Artikel ▸
Männer im Büro – Ein Neon-Rap

■ David Mamets Theaterstück „Glengarry Glen Ross“ jetzt im Kino

Jack Lemmon redet um sein Leben. Schmeichelt, bettelt, wirbt, lügt, markiert den Erfolgsmenschen, schmiert seinen Kunden Honig um den Mund. Die Angst mobilisiert sein gesamtes Können. Unermüdlich kämpft er an gegen die Niederlage, von der sein Gesicht doch gezeichnet ist. Das Gesicht eines Fossils. Die Falten und Linien um die kleinen, müden Augen herum und den Mund, der immer in Bewegung ist – es sind die Spuren eines Arbeitslebens, die sich tief in das Antlitz des Workaholics eingegraben haben. Jack Lemmon ist Shelley Levene, genannt „The Machine“. Al Pacino tanzt. Seine Waffe sind nicht nur die Worte, er arbeitet mit Händen und Füßen. Seine Kundenwerbung – ein Körperballett.

Manchmal arbeiten die beiden im Team. Ricky Roma und Shelley Levene: ein Duett der Profis, choreographiert wie ein Duell, bei dem die knappen Sätze blitzen wie Degen und die Gebärdensprache den Schlagabtausch, die Winkelzüge und Täuschungsmanöver in ein Stück Musik verwandelt.

Chicago, 80er Jahre. Ricky Roma und Shelley Levene arbeiten mit zwei weiteren Kollegen in einem verkommenen Büro und müssen miese Grundstücke verscherbeln. Wer erfolgreich abschließt, darf bleiben und gewinnt einen Cadillac, auch der zweitbeste behält seinen Job, der Rest muß gehen.

Draußen, hinter den Jalousien regnet es ununterbrochen, rotes Licht flackert, manchmal blaues, an der Wand hängt ein Schild: „Salesmen are born, not made“. Es herscht Rezession in Amerika, man ist entweder drin oder draußen, reich oder homeless. Kapitalismus pur.

Bereitgestellte Daten ▸
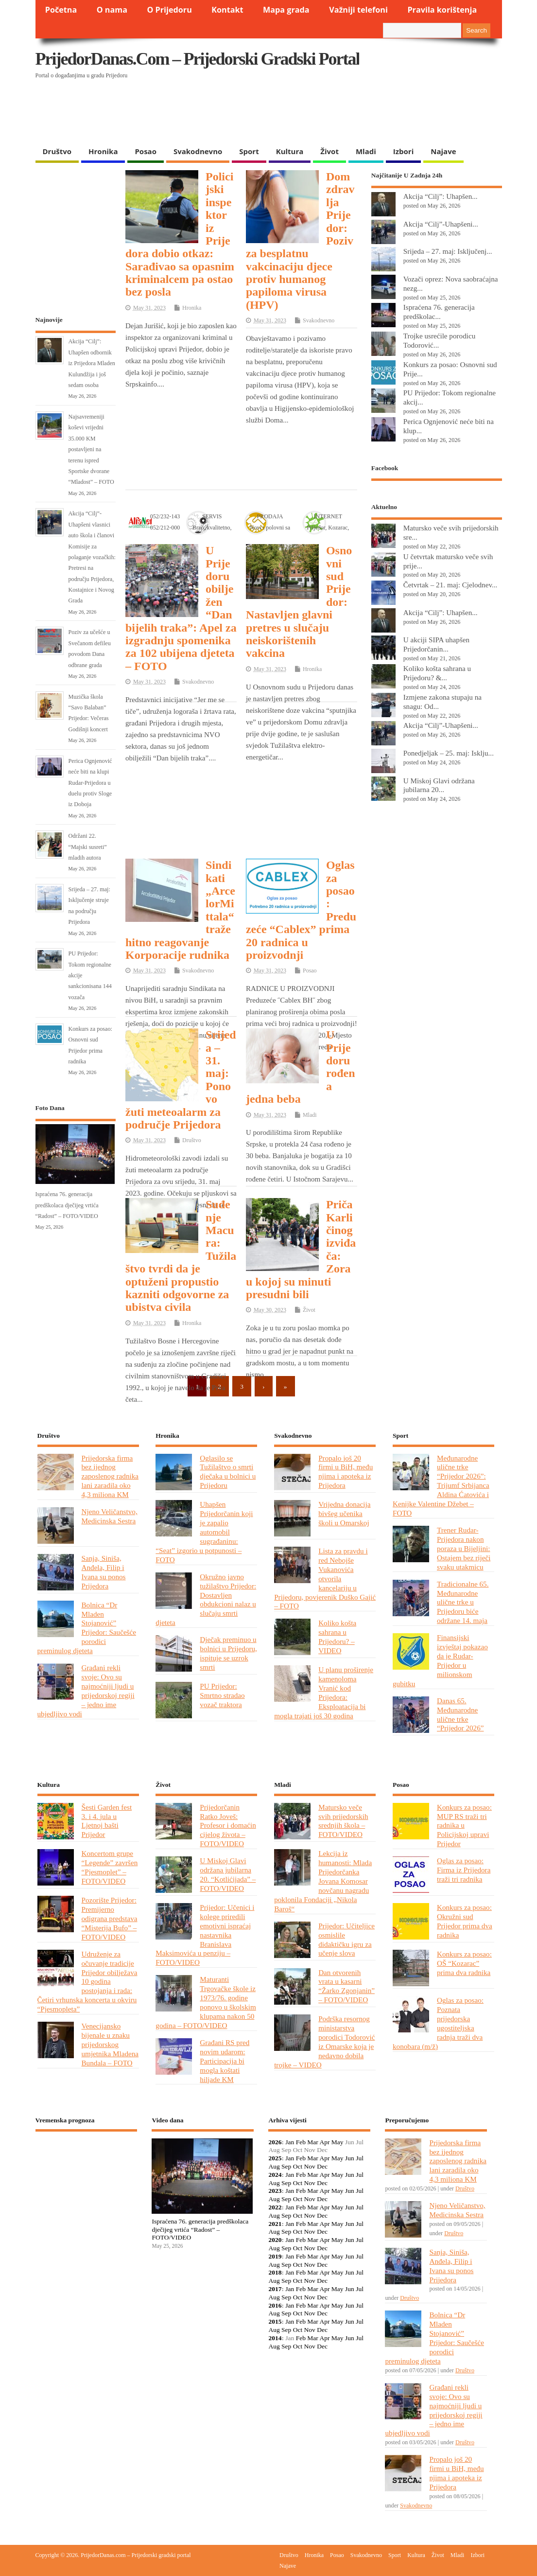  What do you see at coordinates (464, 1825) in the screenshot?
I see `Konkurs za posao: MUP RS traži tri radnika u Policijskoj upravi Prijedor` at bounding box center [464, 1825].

Aufgaben ▸
**A)** Wo und wann spielt die Handlung laut dem Artikel?
**B)** Zähle alle Namen realer Personen und Filmfiguren auf, die im Artikel vorkommen.
Die Daten sind eigenständiges Material und gehören nicht zum Artikel.

Ergebnisse ▸
**A)** Die Handlung spielt in Chicago in den 80er Jahren.

**B)** David Mamet, Jack Lemmon, Shelley Levene, Al Pacino, Ricky Roma